======== DATA IN THIS EXERCISE
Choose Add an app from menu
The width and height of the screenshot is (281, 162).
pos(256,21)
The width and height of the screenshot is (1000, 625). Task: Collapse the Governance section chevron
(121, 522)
================
EXERCISE: Set down each of the entries above again, word for word and in the same order.

WORKED ANSWER:
Choose Add an app from menu
The width and height of the screenshot is (281, 162).
pos(256,21)
The width and height of the screenshot is (1000, 625). Task: Collapse the Governance section chevron
(121, 522)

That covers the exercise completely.